● **Exercise brief**: Transcribe all of the data, leaving nothing out and changing nothing.

● **Records for processing**:

---

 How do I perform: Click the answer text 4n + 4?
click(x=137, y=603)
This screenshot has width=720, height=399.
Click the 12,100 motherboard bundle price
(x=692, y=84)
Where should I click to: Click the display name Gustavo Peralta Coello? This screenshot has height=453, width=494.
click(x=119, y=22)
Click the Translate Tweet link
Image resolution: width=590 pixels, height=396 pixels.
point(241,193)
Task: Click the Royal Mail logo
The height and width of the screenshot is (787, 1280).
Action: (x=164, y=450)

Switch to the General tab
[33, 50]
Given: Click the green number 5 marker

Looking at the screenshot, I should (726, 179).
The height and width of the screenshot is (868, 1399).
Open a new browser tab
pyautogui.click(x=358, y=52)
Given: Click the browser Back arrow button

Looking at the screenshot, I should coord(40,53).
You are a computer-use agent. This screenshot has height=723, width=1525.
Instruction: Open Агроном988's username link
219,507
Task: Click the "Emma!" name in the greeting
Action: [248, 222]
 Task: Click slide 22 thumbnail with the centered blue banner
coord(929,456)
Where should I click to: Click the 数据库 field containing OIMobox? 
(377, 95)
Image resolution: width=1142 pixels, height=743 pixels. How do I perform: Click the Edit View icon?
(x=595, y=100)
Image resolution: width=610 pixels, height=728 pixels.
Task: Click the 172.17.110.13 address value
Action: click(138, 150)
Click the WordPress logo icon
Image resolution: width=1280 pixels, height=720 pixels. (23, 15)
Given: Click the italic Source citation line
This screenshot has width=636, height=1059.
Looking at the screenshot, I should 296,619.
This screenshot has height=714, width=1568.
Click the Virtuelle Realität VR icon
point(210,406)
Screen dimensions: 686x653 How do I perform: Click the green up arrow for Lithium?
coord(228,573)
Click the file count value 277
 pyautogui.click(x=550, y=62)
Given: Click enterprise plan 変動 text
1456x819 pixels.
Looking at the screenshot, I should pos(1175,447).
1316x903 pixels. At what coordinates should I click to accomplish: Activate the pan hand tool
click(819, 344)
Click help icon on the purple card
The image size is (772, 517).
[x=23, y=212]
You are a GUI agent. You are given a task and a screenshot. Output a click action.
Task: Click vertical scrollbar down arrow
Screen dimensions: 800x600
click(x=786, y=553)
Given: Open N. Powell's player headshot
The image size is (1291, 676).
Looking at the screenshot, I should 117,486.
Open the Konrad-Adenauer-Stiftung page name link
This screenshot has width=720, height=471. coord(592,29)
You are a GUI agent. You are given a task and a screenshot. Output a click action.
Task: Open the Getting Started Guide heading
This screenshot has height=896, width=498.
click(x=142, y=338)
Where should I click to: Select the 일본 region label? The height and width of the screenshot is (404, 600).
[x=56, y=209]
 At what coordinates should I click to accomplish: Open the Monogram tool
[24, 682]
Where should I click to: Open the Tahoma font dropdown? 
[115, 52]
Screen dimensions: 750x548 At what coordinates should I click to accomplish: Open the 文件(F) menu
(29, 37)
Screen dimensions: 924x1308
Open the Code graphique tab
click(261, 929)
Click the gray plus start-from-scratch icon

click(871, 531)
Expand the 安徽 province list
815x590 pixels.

---

● **Solution below**:
 How do I perform: Click the answer text 4n + 4?
click(x=137, y=603)
This screenshot has width=720, height=399.
Click the 12,100 motherboard bundle price
(x=692, y=84)
Where should I click to: Click the display name Gustavo Peralta Coello? This screenshot has height=453, width=494.
click(x=119, y=22)
Click the Translate Tweet link
Image resolution: width=590 pixels, height=396 pixels.
point(241,193)
Task: Click the Royal Mail logo
The height and width of the screenshot is (787, 1280).
Action: (x=164, y=450)

Switch to the General tab
[33, 50]
Given: Click the green number 5 marker

Looking at the screenshot, I should (726, 179).
The height and width of the screenshot is (868, 1399).
Open a new browser tab
pyautogui.click(x=358, y=52)
Given: Click the browser Back arrow button

Looking at the screenshot, I should coord(40,53).
You are a computer-use agent. This screenshot has height=723, width=1525.
Instruction: Open Агроном988's username link
219,507
Task: Click the "Emma!" name in the greeting
Action: [248, 222]
 Task: Click slide 22 thumbnail with the centered blue banner
coord(929,456)
Where should I click to: Click the 数据库 field containing OIMobox? 
(377, 95)
Image resolution: width=1142 pixels, height=743 pixels. How do I perform: Click the Edit View icon?
(x=595, y=100)
Image resolution: width=610 pixels, height=728 pixels.
Task: Click the 172.17.110.13 address value
Action: click(138, 150)
Click the WordPress logo icon
Image resolution: width=1280 pixels, height=720 pixels. (23, 15)
Given: Click the italic Source citation line
This screenshot has width=636, height=1059.
Looking at the screenshot, I should 296,619.
This screenshot has height=714, width=1568.
Click the Virtuelle Realität VR icon
point(210,406)
Screen dimensions: 686x653 How do I perform: Click the green up arrow for Lithium?
coord(228,573)
Click the file count value 277
 pyautogui.click(x=550, y=62)
Given: Click enterprise plan 変動 text
1456x819 pixels.
Looking at the screenshot, I should pos(1175,447).
1316x903 pixels. At what coordinates should I click to accomplish: Activate the pan hand tool
click(819, 344)
Click help icon on the purple card
The image size is (772, 517).
[x=23, y=212]
You are a GUI agent. You are given a task and a screenshot. Output a click action.
Task: Click vertical scrollbar down arrow
Screen dimensions: 800x600
click(x=786, y=553)
Given: Open N. Powell's player headshot
The image size is (1291, 676).
Looking at the screenshot, I should 117,486.
Open the Konrad-Adenauer-Stiftung page name link
This screenshot has width=720, height=471. coord(592,29)
You are a GUI agent. You are given a task and a screenshot. Output a click action.
Task: Open the Getting Started Guide heading
This screenshot has height=896, width=498.
click(x=142, y=338)
Where should I click to: Select the 일본 region label? The height and width of the screenshot is (404, 600).
[x=56, y=209]
 At what coordinates should I click to accomplish: Open the Monogram tool
[24, 682]
Where should I click to: Open the Tahoma font dropdown? 
[115, 52]
Screen dimensions: 750x548 At what coordinates should I click to accomplish: Open the 文件(F) menu
(29, 37)
Screen dimensions: 924x1308
Open the Code graphique tab
click(261, 929)
Click the gray plus start-from-scratch icon

click(871, 531)
Expand the 安徽 province list
815x590 pixels.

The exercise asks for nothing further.